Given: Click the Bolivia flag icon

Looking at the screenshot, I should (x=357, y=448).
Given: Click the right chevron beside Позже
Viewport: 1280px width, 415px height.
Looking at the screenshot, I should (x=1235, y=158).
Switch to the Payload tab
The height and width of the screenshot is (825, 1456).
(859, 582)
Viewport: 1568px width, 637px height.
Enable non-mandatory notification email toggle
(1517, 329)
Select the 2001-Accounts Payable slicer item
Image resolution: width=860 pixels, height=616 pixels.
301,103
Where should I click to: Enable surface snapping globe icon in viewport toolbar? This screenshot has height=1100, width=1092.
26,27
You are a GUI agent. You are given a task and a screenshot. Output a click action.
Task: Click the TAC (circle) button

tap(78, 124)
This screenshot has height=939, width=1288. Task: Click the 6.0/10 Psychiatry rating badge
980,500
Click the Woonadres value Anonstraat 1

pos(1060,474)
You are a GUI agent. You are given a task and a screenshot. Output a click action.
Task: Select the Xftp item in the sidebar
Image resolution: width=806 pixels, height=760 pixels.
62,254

★ ★ ★ ★

**Objective:** Copy the listing from the line with "Where should I" through the end of the listing, switching "sidebar" to "navigation pane" and changing nothing else.

**Solution below:**
Where should I click to: Enable surface snapping globe icon in viewport toolbar? This screenshot has height=1100, width=1092.
26,27
You are a GUI agent. You are given a task and a screenshot. Output a click action.
Task: Click the TAC (circle) button

tap(78, 124)
This screenshot has height=939, width=1288. Task: Click the 6.0/10 Psychiatry rating badge
980,500
Click the Woonadres value Anonstraat 1

pos(1060,474)
You are a GUI agent. You are given a task and a screenshot. Output a click action.
Task: Select the Xftp item in the navigation pane
Image resolution: width=806 pixels, height=760 pixels.
62,254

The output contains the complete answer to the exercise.